Our employees all believe in their own immortality and think that taking a form home and having their spouse add a notarized signature to a waiver is more hassle than it's worth.
KJohnson
I know there have been plans approved with this language. The ERISA Outline book which is quoted on these Boards frequently also takes the position that the regulation quoted above can allow a spouse's election out of the QPSA after death (assuming the plan contains thiese provisions). Other commentators are a little less sure, yo might want to take a look a this link:

http://benefitslink.com/modperl/qa.cgi?db=...ibutions&id=260

A disclaimer may work as well. See GCM 39858
QDROphile
Let's put it in more dramatic terms. It is either stupid or arrogant to design or administer a plan to have the participant choose the form of death benefit except in connection with the benefit that is payble to the participant.
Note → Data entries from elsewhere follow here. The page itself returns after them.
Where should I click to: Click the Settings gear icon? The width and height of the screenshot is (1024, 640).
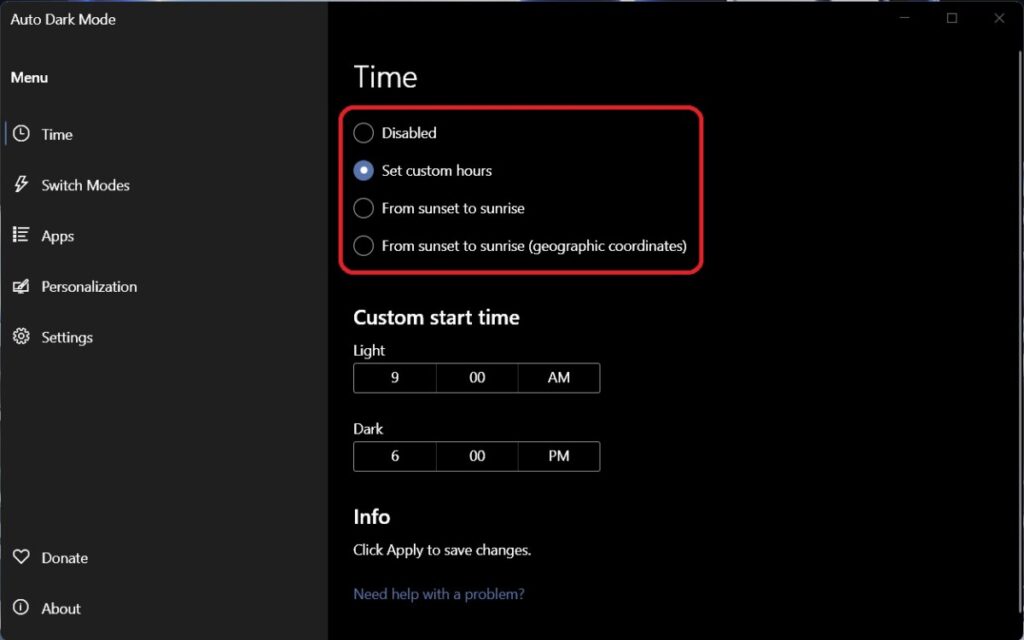click(22, 337)
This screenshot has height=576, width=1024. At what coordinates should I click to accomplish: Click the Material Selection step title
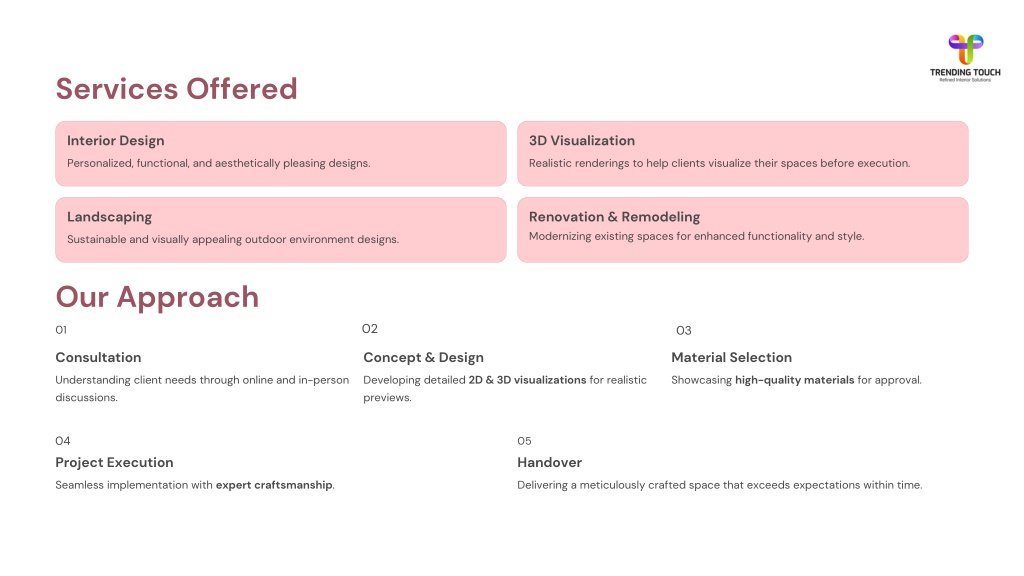tap(731, 358)
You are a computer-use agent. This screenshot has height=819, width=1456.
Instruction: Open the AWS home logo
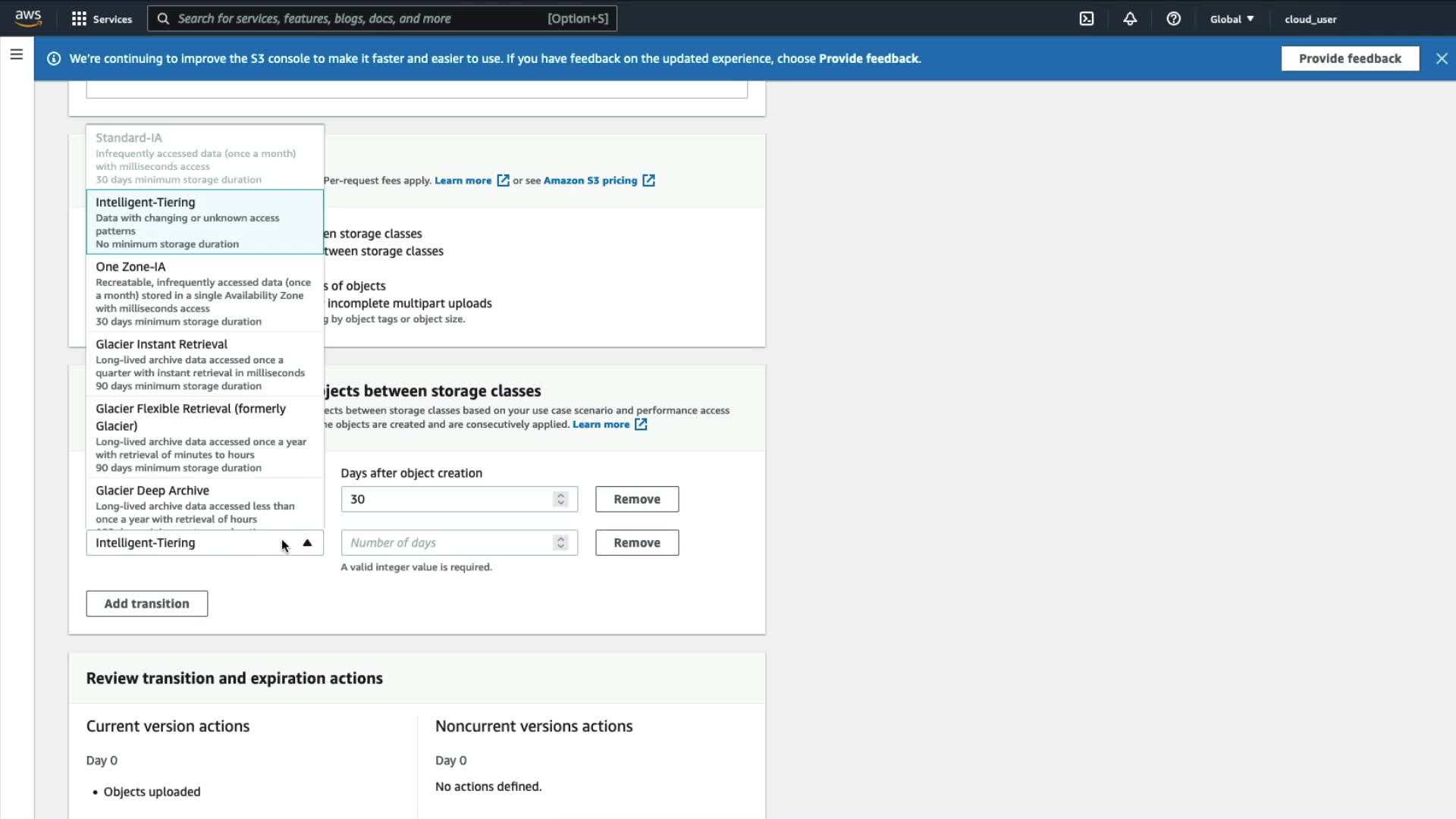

I suspect the administrator is misinterpreting the plan.
mbozek
There is nothing to prevent a plan from being amended to allow the spouse to elect a lump sum instead of the J & S annuity after the death of the ee since the spouse is the only party in interest after the death of the employee. see Reg. 1.401(a)-11©(5). The J & S is only required to be the normal form of benefit, not the only form of benefit for the spouse. This election is a lot simplier than having the spouse execute a disclaimer. ( See IRC 2518 for requirements)
Grabitquick
Just today I drafted an amendment to a money purchase plan that would allow a surviving spouse to opt out of a QPSA and elect another form (including lump-sum), pursuant to the reg that mbozek cited. We have several other plans in our office that are subject to the J&S rules with a similar provision. This seems a much easier solution to the problem, rather than require an election by the participant and spouse prior to the participant's death, or a disclaimer by the spouse afterwards. To echo QDROphile, however, I have heard the question raised about still allowing the participant to trump everything by affirmatively electing prior to death that only the QPSA can be paid, ostensibly to prevent the surviving spouse from squandering the lump-sum with (for example) a new significant other after the participant's death. I would not encourage such a provision since it seems awfully intrusive, but I wonder if anyone else has heard of this?